Mount Doom - Strategy Advice

By Alonewolf87, in Strategy and deck-building

Me and my girlfriend are going to try in the next days (as soon as we have the time) our first shot at Mount Doom, after what I consider a decent run at The Black Gate Opens, which granted us 8 tokens. We are using a 4 mono sphere decks fellowships, mainly built around a Gondor swarm (LeBoromir + Visionary Leadership) with quite some healing and TaBeregond as main defender.

Apart from what I read around (keep the characters count as low as possible, get a lot of reading/not exhaust to quest effects) is there some specific advice you can give us to prepare at the best for this quest? I am expecting to have to try it quite some times before getting through. Unfortunately the idea of modifying our decks specifically for the quest is a kind of last resort for us, having brought those decks through all the Saga (and almost all the normal quests) we would really like to go on as always.

Edited by Alonewolf87

Mt. Doom is definitely not a quest which wants you to go on as always, but I wish you the best of luck. 8 rounds is a very comfortable number for this quest. I mostly ignored the Fortitude tests in my win, just dealing with the consequences of failing them. And surprisingly, side quests can help. Stalling on stage 2 of the quest was useful, Scout Ahead is an excellent quest to buy yourself some time, and Rally the West supports the generally recommended strategy of having a low character count.

Lay of Nimrodel is a bomb card for this quest, if you can afford resources to use it.

By the way what can be considered in your opinion the minimum number of rounds at the balck gate opens to "confortably" approach mount doom?

Edited by Halberto

We just finished our first run, ending up with 4 progress token on Mount Doom before losing. It will surely need some strategic planning and from what I can determine handling the turns so that when the time comes for the last Fortitude test the first player is the one better equipped to deal with it among the 4 decks can be crucial.

Still an epic and amazing quest, I am still gettin goosebumps.

Glad you got so far on your first try! I think the only time I made it to Mt. Doom was the time I won...

Exercise requirements:
(a) Do these statements agree with the Mount Doom strategy thread? Answer yes or no for each, quoting the deciding words exactly. (i) The original poster's group earned 8 tokens at The Black Gate Opens. (ii) One reply describes Lay of Nimrodel as a weak card for this quest. (iii) On their first run, the original poster's group reached Mount Doom and won.
(b) Print the part of the Mount Doom strategy thread that opens with the words containing "Edited by Alonewolf87" and closes with "approach mount doom?".
Nothing in the material that follows is needed for this work.

Dataset rows
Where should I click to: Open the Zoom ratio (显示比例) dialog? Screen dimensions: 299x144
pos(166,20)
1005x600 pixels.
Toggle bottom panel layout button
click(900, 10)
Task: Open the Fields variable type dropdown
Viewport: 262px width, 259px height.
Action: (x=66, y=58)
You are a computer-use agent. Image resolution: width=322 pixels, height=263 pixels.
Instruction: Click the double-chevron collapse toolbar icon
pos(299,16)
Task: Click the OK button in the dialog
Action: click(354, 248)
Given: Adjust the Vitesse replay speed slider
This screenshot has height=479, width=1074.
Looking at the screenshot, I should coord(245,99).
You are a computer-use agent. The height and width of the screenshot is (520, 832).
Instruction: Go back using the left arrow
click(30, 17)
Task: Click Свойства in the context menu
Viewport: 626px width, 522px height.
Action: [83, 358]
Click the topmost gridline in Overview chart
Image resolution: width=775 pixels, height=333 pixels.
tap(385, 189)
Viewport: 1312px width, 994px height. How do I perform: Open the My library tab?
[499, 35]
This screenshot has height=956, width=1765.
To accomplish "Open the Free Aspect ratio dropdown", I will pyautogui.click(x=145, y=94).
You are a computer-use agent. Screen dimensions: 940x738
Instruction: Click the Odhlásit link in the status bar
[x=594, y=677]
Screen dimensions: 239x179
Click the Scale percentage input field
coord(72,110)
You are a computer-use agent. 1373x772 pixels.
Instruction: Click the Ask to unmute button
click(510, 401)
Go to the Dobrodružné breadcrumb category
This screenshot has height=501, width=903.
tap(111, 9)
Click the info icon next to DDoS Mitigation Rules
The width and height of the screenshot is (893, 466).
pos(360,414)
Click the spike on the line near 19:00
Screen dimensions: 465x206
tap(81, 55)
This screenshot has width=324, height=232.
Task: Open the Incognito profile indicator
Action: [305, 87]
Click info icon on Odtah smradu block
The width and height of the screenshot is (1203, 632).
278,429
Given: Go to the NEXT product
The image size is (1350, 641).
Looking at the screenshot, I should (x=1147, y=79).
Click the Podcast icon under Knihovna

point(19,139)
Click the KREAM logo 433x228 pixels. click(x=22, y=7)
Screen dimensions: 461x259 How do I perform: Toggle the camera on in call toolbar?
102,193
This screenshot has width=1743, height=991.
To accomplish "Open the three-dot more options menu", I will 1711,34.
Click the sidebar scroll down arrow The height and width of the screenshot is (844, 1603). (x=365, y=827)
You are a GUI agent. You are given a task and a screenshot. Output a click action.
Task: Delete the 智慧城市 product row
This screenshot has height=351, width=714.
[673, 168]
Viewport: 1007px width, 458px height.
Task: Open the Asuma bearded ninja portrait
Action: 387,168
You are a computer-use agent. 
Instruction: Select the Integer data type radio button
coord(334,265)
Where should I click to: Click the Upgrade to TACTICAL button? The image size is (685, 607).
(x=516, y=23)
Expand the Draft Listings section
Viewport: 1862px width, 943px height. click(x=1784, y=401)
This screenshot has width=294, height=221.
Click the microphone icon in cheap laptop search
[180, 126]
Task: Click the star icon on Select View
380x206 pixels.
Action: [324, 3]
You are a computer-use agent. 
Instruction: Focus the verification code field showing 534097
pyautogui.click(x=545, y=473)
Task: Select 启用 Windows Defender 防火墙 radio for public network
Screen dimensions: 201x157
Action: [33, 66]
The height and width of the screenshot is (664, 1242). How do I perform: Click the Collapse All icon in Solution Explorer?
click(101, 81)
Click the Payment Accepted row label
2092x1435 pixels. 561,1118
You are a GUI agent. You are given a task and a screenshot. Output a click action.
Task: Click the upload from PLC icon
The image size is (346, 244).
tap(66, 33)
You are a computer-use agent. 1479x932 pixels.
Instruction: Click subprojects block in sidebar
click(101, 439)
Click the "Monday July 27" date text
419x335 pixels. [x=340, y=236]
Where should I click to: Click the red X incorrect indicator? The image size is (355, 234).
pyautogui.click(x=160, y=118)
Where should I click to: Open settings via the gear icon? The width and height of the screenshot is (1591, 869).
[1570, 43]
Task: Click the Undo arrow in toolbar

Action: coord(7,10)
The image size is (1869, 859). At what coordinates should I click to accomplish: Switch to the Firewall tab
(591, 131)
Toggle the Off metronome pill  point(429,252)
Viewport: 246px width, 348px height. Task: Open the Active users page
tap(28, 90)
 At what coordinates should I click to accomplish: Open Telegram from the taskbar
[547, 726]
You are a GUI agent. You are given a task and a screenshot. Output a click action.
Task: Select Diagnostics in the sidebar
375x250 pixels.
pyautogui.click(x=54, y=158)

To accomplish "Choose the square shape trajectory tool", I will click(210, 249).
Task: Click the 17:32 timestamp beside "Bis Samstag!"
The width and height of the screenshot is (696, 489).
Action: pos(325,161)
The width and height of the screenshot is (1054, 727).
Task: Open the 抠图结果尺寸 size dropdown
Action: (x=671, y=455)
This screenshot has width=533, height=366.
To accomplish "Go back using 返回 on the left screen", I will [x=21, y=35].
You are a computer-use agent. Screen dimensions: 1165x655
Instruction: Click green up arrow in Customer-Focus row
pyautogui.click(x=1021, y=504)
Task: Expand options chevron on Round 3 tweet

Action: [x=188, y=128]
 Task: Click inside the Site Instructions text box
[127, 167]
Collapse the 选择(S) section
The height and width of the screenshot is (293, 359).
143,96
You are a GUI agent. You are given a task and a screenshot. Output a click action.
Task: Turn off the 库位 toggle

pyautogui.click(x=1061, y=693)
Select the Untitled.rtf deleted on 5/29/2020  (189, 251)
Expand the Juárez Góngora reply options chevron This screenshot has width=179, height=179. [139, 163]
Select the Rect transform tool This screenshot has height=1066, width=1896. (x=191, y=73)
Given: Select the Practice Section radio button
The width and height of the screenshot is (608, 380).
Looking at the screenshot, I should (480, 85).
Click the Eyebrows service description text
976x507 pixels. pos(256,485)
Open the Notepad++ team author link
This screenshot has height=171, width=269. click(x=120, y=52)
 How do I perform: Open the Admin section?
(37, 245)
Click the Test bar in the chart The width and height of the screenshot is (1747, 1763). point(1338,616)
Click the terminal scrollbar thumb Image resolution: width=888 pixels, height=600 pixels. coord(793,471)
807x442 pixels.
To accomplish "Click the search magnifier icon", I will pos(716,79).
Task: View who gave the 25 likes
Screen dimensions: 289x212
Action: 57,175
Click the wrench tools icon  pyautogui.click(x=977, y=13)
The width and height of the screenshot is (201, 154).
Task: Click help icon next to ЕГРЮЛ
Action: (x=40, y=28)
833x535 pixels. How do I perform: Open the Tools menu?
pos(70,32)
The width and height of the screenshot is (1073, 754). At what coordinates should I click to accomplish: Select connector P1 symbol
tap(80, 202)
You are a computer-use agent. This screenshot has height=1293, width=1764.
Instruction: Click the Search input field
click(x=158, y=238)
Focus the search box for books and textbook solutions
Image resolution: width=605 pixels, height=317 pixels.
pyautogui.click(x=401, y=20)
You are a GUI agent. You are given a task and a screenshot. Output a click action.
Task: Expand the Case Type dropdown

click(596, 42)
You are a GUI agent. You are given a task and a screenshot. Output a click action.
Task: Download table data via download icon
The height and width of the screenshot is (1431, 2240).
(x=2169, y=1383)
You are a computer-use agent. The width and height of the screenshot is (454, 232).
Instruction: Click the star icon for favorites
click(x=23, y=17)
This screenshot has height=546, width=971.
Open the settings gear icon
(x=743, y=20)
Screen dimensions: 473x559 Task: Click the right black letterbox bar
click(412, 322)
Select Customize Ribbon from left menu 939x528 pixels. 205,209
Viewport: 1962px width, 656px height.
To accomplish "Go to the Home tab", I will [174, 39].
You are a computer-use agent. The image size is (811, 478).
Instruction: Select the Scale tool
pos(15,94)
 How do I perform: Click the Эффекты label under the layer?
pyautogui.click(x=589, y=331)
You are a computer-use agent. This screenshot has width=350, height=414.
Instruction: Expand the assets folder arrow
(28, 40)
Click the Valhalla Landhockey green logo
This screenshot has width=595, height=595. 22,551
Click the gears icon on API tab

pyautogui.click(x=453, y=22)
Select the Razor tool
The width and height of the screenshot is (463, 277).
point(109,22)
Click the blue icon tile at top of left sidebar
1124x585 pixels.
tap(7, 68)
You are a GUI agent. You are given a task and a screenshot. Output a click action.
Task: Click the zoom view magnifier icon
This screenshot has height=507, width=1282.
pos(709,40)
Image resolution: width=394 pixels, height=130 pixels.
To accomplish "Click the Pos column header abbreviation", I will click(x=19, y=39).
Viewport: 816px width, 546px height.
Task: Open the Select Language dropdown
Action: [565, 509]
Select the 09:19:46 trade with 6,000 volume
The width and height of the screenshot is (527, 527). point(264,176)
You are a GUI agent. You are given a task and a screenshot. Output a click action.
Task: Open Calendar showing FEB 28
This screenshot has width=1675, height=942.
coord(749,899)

Answers in order:
(a)
(i) Yes: "which granted us 8 tokens"
(ii) No: "Lay of Nimrodel is a bomb card for this quest"
(iii) No: "ending up with 4 progress token on Mount Doom before losing"

(b)
Edited by Alonewolf87

Mt. Doom is definitely not a quest which wants you to go on as always, but I wish you the best of luck. 8 rounds is a very comfortable number for this quest. I mostly ignored the Fortitude tests in my win, just dealing with the consequences of failing them. And surprisingly, side quests can help. Stalling on stage 2 of the quest was useful, Scout Ahead is an excellent quest to buy yourself some time, and Rally the West supports the generally recommended strategy of having a low character count.

Lay of Nimrodel is a bomb card for this quest, if you can afford resources to use it.

By the way what can be considered in your opinion the minimum number of rounds at the balck gate opens to "confortably" approach mount doom?